AD with Tracker.jl versus Zygote.jl and Mooncake.jl. For BNN. #2454

deveshjawla · 2025-01-06T15:41:11Z

Can someone help me understand what's causing the Tracker.jl to fail with "linking"? And how could Zygote match the performance of Tracker when "Standard" during the TuringBenchmarking?

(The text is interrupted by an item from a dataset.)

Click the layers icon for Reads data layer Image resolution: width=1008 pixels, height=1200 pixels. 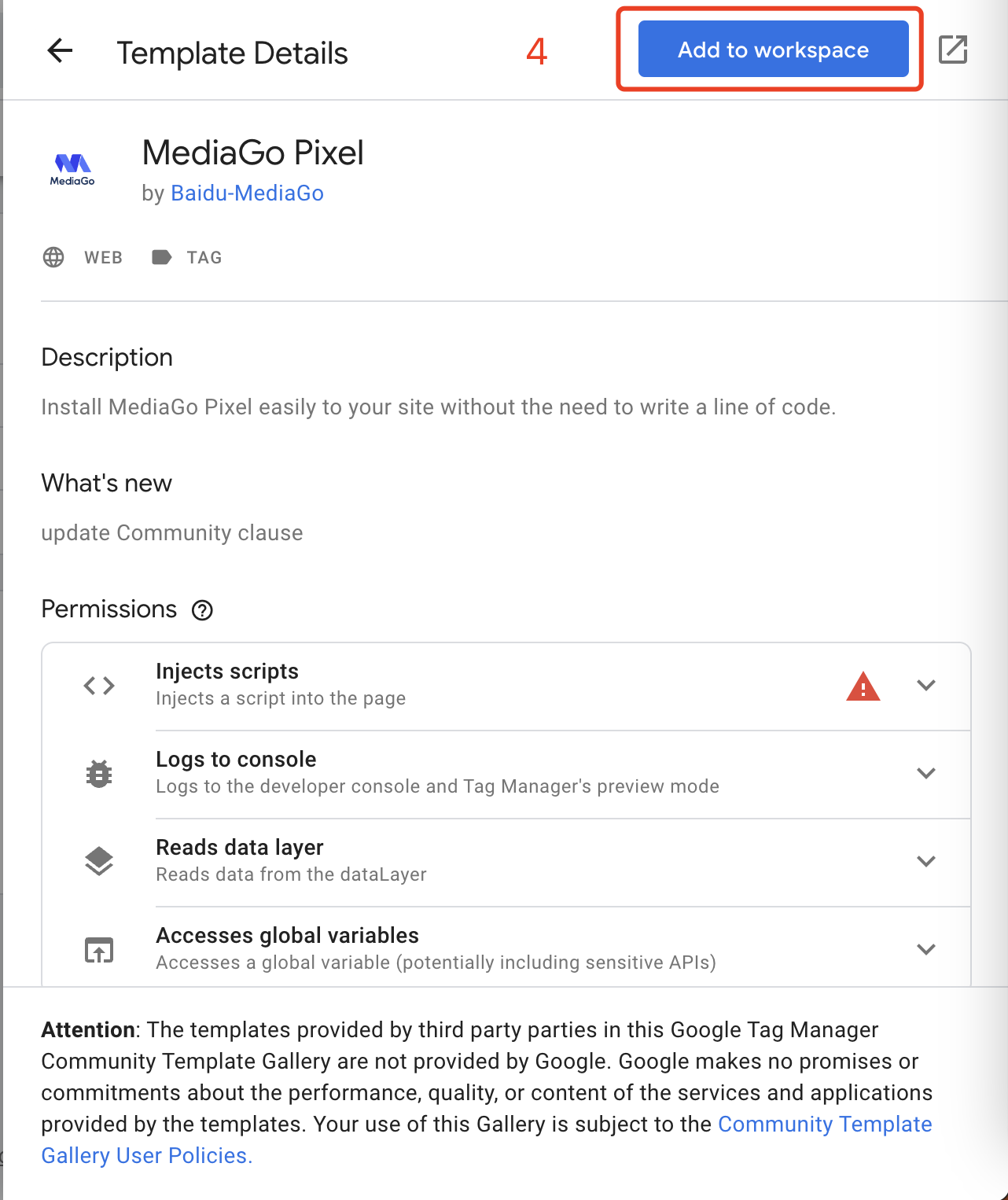pyautogui.click(x=98, y=861)
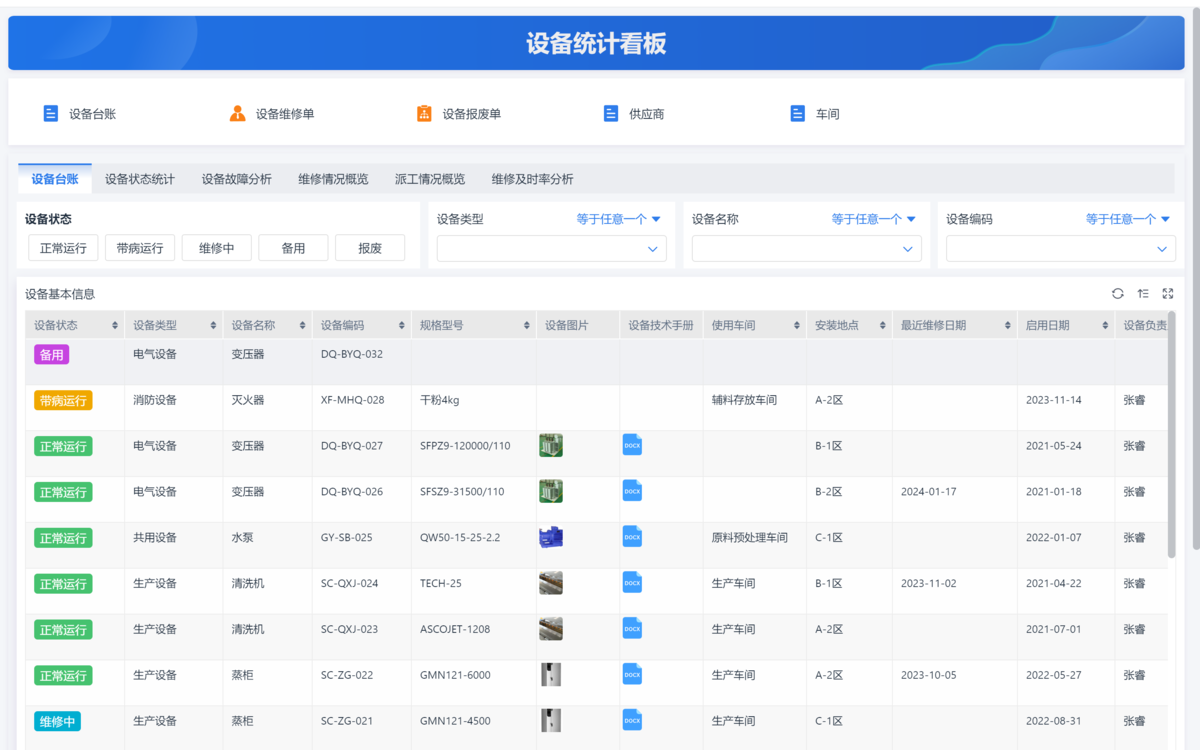This screenshot has width=1200, height=750.
Task: Click the 车间 document icon
Action: pyautogui.click(x=797, y=114)
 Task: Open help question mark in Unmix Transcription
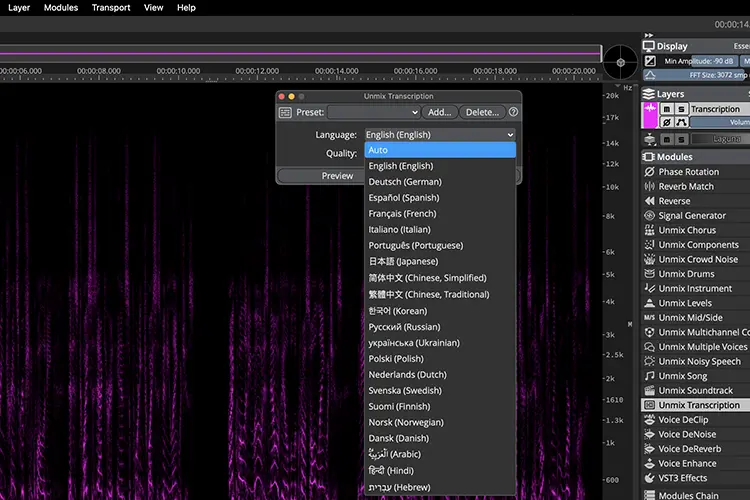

I get the following outputs.

┌ Warning: Gradient computation (with linking) failed for AutoTracker(): MethodError(copyto!, (0.0, Base.Broadcast.Broadcasted{Base.Broadcast.DefaultArrayStyle{0}}(+, (0.0, -0.1371315395009085))), 0x0000000000006a89)
└ @ TuringBenchmarking ~/.julia/packages/TuringBenchmarking/fc6o7/src/TuringBenchmarking.jl:243

"gradient" => 3-element BenchmarkTools.BenchmarkGroup:
          tags: []
          "AutoMooncake{Mooncake.Config}(Mooncake.Config(false, false))" => 2-element BenchmarkTools.BenchmarkGroup:
                  tags: ["AutoMooncake{Mooncake.Config}(Mooncake.Config(false, false))"]
                  "linked" => Trial(531.125 μs)
                  "standard" => Trial(532.459 μs)
          "AutoZygote()" => 2-element BenchmarkTools.BenchmarkGroup:
                  tags: ["Zygote"]
                  "linked" => Trial(2.382 ms)
                  "standard" => Trial(2.252 ms)
          "AutoTracker()" => 2-element BenchmarkTools.BenchmarkGroup:
                  tags: ["Tracker"]
                  "linked" => 0-element BenchmarkTools.BenchmarkGroup:
                          tags: []
                  "standard" => Trial(99.125 μs)

MWE:

using Lux, Zygote, Tracker, Mooncake, Turing, Random, TuringBenchmarking, Functors
nn = Chain(Dense(10, 5, relu), Dense(5, 1, use_bias=false))
rng = Xoshiro(0)
ps, st = Lux.setup(rng, nn)
num_params = Lux.parameterlength(nn) # number of parameters in NN
const model = StatefulLuxLayer{true}(nn, nothing, st)

function vector_to_parameters(ps_new::AbstractVector, ps::NamedTuple)
    @assert length(ps_new) == Lux.parameterlength(ps)
    i = 1
    function get_ps(x)
        z = reshape(view(ps_new, i:(i+length(x)-1)), size(x))
        i += length(x)
        return z
    end
    return fmap(get_ps, ps)
end

@model function BNN(x, y, num_p)
    θ_p ~ MvNormal(zeros(num_p), ones(num_p))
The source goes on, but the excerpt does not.